Stored items
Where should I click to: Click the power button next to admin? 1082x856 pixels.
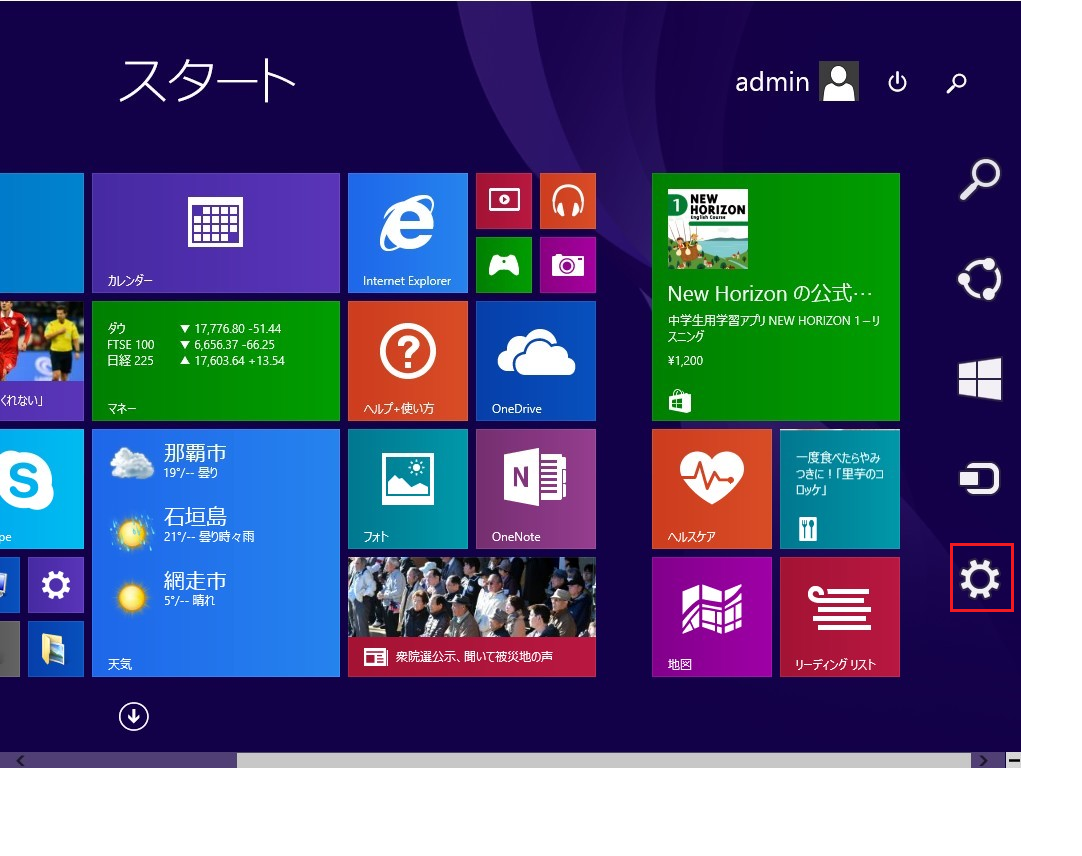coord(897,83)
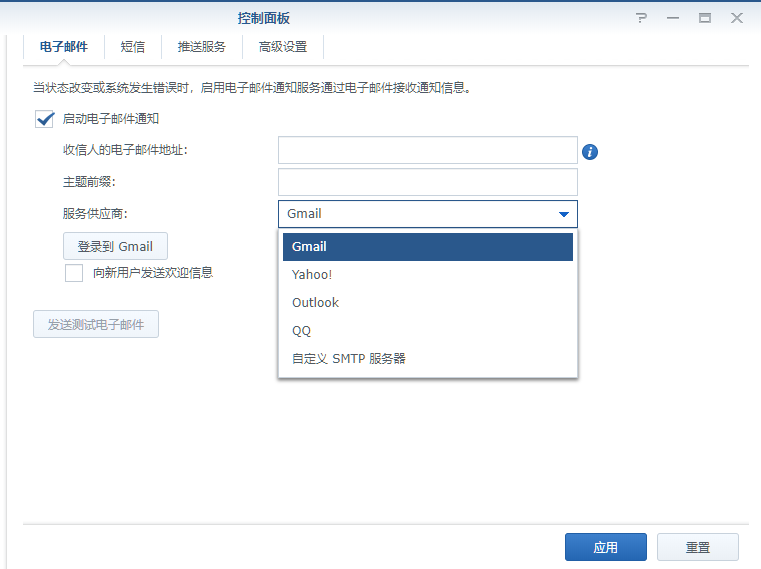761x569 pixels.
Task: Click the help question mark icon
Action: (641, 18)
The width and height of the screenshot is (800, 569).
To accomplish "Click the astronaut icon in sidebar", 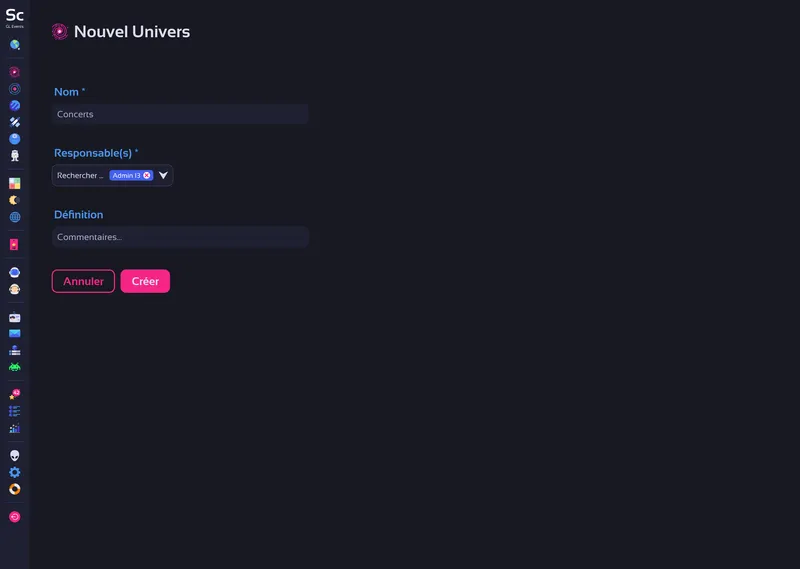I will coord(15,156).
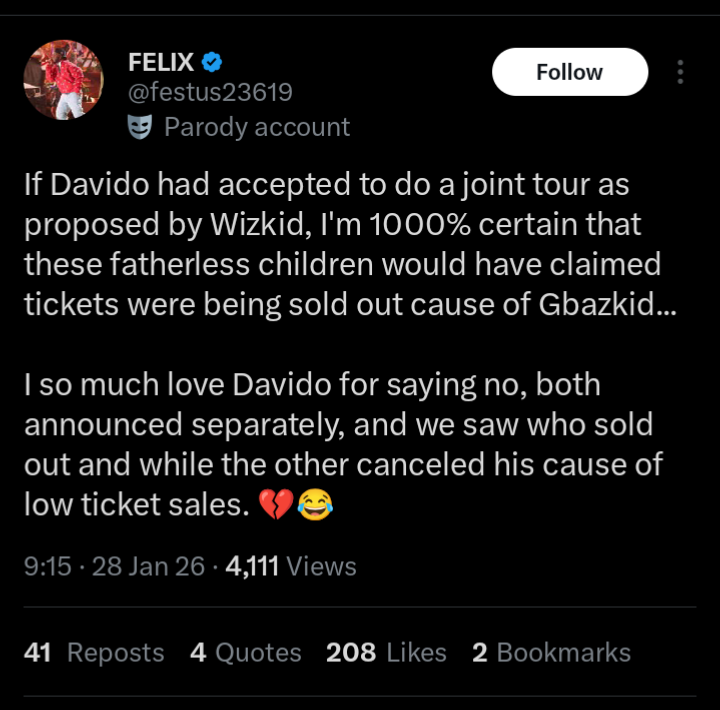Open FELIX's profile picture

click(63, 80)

> [YOUR OBJECTIVE]
Take the lines above from the top of the records through the one with "The width and" and repeat them exactly, without any pictures.

> [EXERCISE ANSWER]
Where should I click to: Click the power button next to admin? 1082x856 pixels.
coord(897,83)
761x569 pixels.
Task: Click the help question mark icon
Action: (641, 18)
The width and height of the screenshot is (800, 569).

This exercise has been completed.